"Ich möchte keinen Krieg, Oma und Opa sind in Russland, jetzt kann ich sie nicht mehr besuchen", sagt Dunja. Die fünfjährige Berliner Halb-Russin hat ein buntes Schild mit einer großen gelben Sonne, bunten Blumen und einem Friedensengel gemalt, das sie bei der Anti-Kriegs-Demonstration vor sich her trägt. "Wenn meine Freunde in Russland demonstrieren, werden sie zur Polizei gebracht", sagt Dunjas Mutter Katja. Mittlerweile sei es dort verboten, sich auf Facebook und Instagram gegen den Krieg zu äußern.
An diesem kalten und sonnigen Berliner Wintertag quillt der Tiergarten zwischen Brandenburger Tor und Großem Stern vor Menschen aller Generationen über. Besorgte Gesichter, entschlossene, zornige und erschütterte Mienen: Sie alle eint die Empörung auf den russischen Angriff auf das Nachbarland. Mitten in Ansprachen, Musik wie John Lennons "Imagine" mit seinem Wunsch nach Frieden, Diskussionen und dem Strömen der Menschenmassen ertönt irgendwann aus Lautsprechern der Aufruf, eine Schweigeminute für die Menschen in der Ukraine einzulegen.
Ein nahezu unheimliches Schweigen macht sich breit. Hunderttausende verharren für einen Augenblick in der Stille. Danach geht es weiter. Der Vertreter einer Ärzteorganisation warnt von der Bühne weit entfernt vor der Gefahr eines Angriffs auf ein Kernkraftwerk in der Ukraine, der weitreichende Folgen hätte.
"Wir setzen ein Zeichen"
"Wir warnen seit 20 Jahren vor dieser Entwicklung", sagt Danil Y. vor einem Lautsprecherturm. Die Familie des 36-Jährigen ist halb ukrainisch, halb russisch. "Seit drei Tagen ist diese Entwicklung Realität", sagt er bitter. Er hält ein Plakat mit der Aufschrift "Schröder abschalten jetzt" in die Höhe. Seine Kiewer Freundin zweifelt, ob die Demonstration etwas bewirken kann. "Aber wir setzen ein Zeichen, wir ermutigen die Russen zu protestieren", sagt die 34-jährige Daria P. Ohne sie komme es nicht zu Veränderungen. Beide hoffen, "dass die Menschheit jetzt endlich aufgewacht ist".
Ein US-amerikanischer Doktorand an der Berliner Charité erzählt, er wolle nach Polen fahren, um ukrainischen Flüchtlingen mit Nahrungsmitteln und Medikamenten zu helfen. Ein Paar aus Tibet demonstriert für eine freie Ukraine. Ein 70 Jahre alter Berliner beschreibt die Lage als "alptraumhaft". Den russischen Präsidenten Wladimir Putin nennt er einen alten verbitterten Mann, der wegen seines Machtstrebens Menschen in den Tod schicke.
Nicht nur auf der Straße, auch bei den Abgeordneten des Bundestags, die am Sonntag zu einer Sondersitzung in Berlin zusammengerufen wurden, gab es den Wunsch, ein gemeinsames Zeichen gegen den Krieg in der Ukraine zu setzen. Auf Bitten einiger Parlamentarier luden die beiden großen Kirchen zum Friedensgebet am frühen Sonntagmorgen. Rund 40 Abgeordnete kamen. Versammelt um eine Kerze mit einer Schleife in den Farben der ukrainischen Flagge beteten sie für Frieden, Sicherheit und Schutz für Frauen, Männer und Kinder.

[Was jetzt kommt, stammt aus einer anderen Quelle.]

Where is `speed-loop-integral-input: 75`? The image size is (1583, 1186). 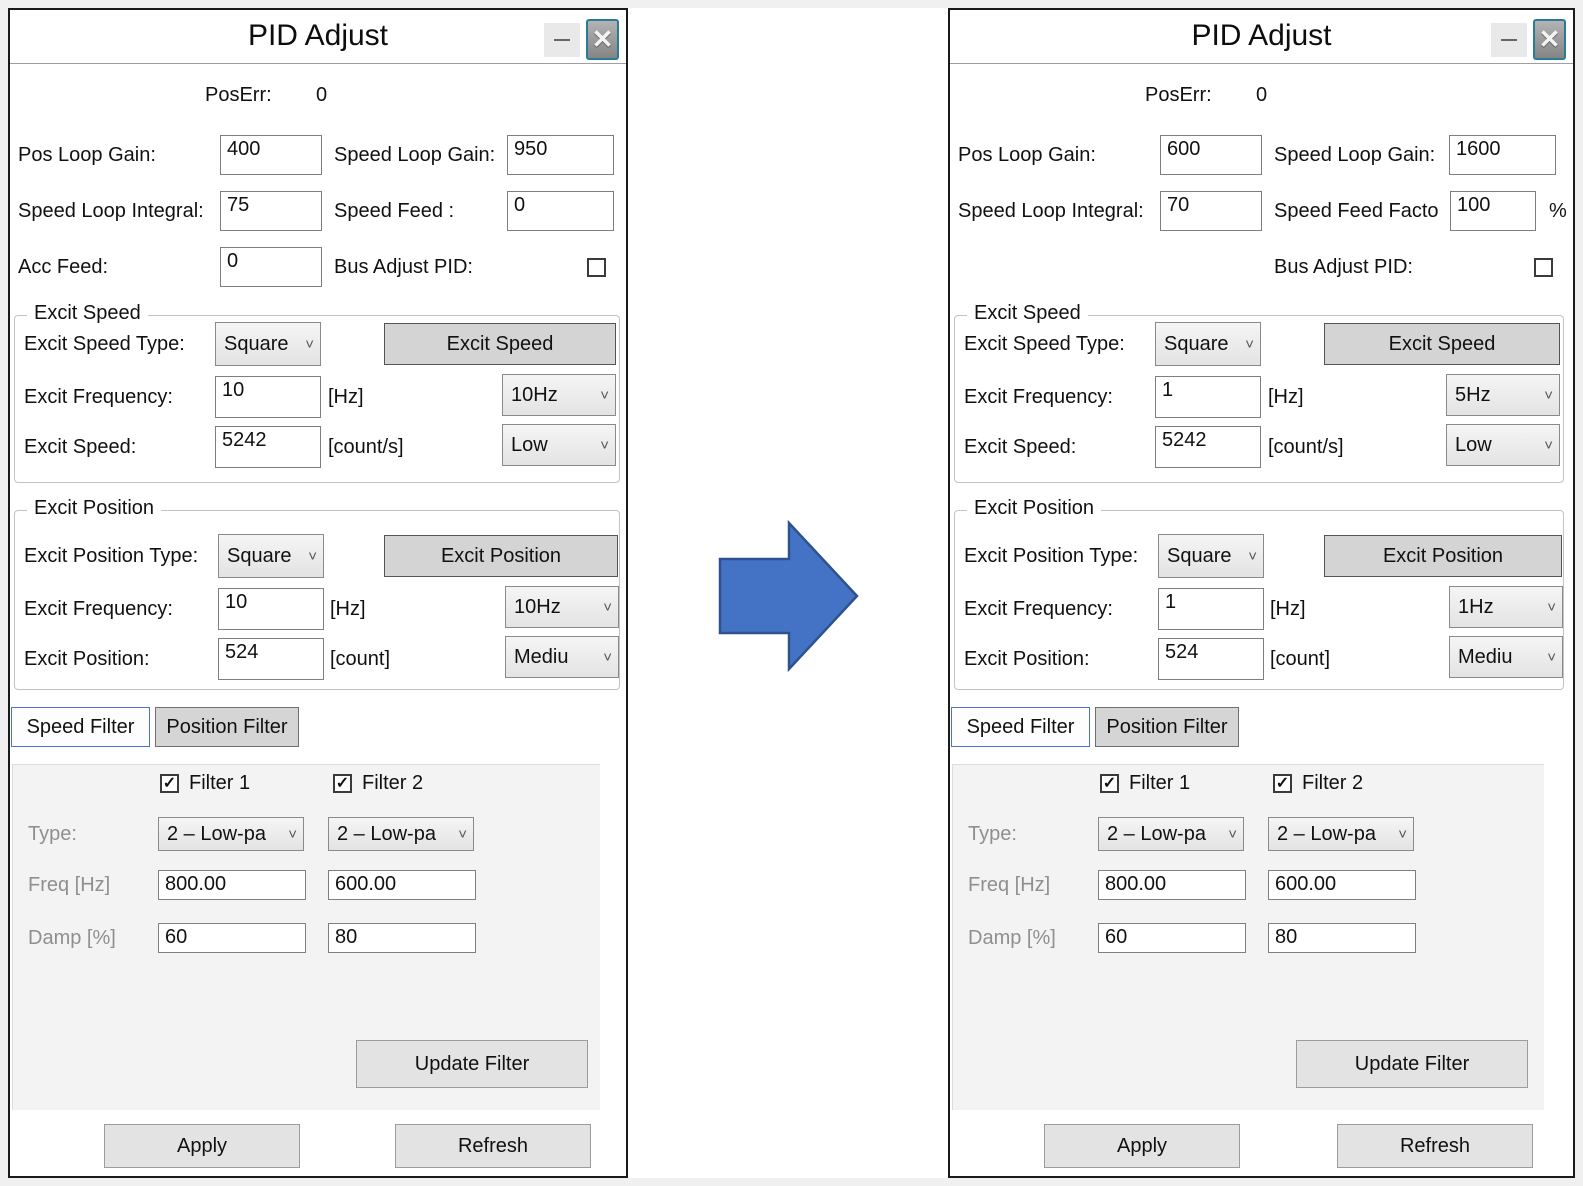 speed-loop-integral-input: 75 is located at coordinates (271, 211).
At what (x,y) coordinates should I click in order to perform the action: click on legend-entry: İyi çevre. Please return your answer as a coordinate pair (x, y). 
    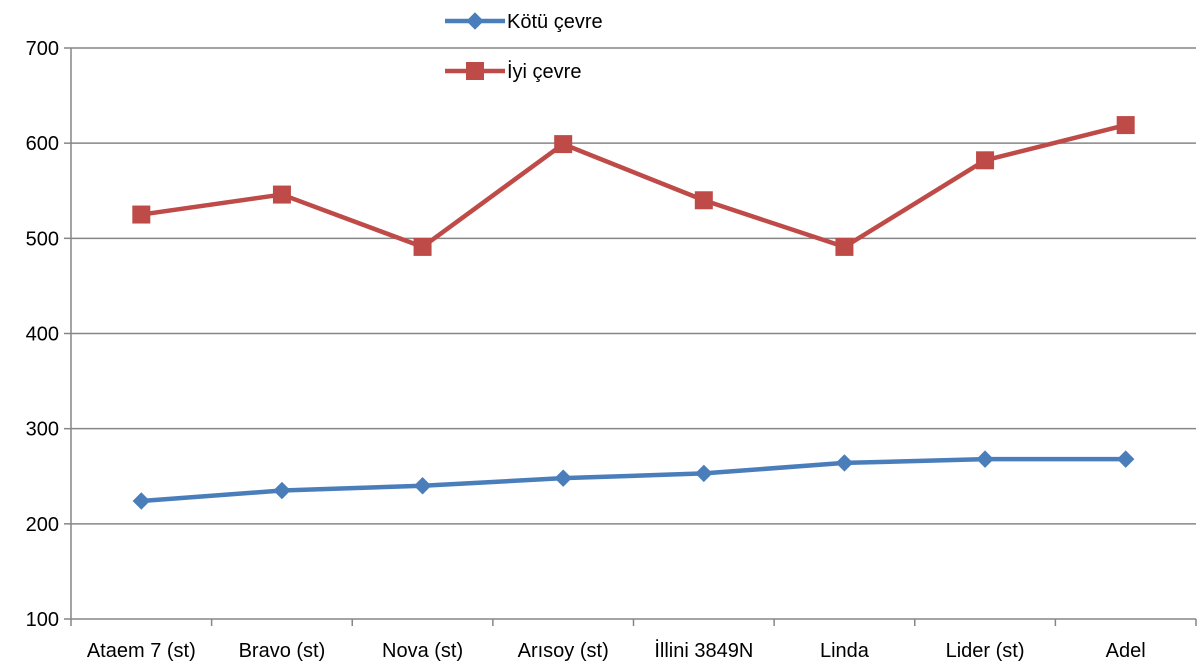
    Looking at the image, I should click on (513, 72).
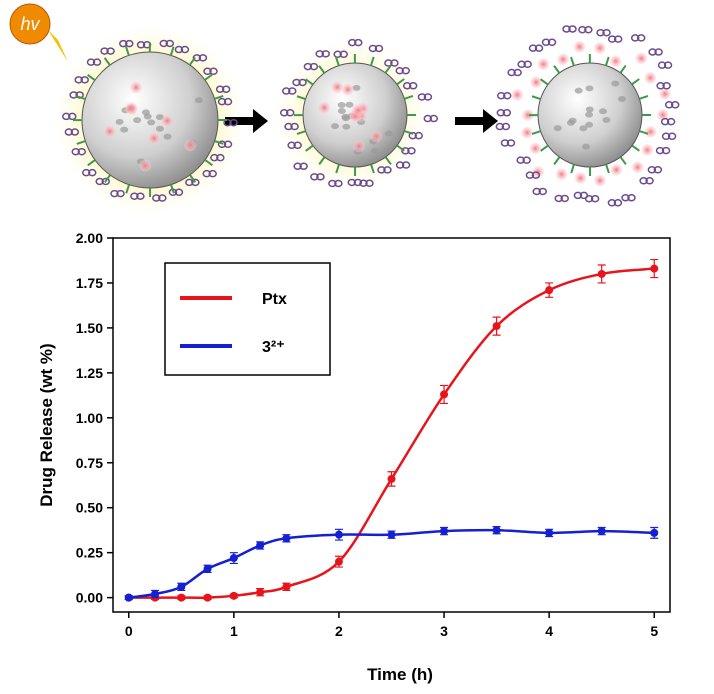  Describe the element at coordinates (90, 238) in the screenshot. I see `y-tick-label: 2.00` at that location.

Eine Demonstrantin fragt einen Mann, der einen Kinderwagen vor sich herschiebt: "Erste Demo?" Der Vater antwortet stolz: "Erste Demo." Der russische Angriff auf die Ukraine scheint für viele Eltern eine gute Gelegenheit zu sein, ihren Kindern eine erste Lektion in Demokratie zu erteilen.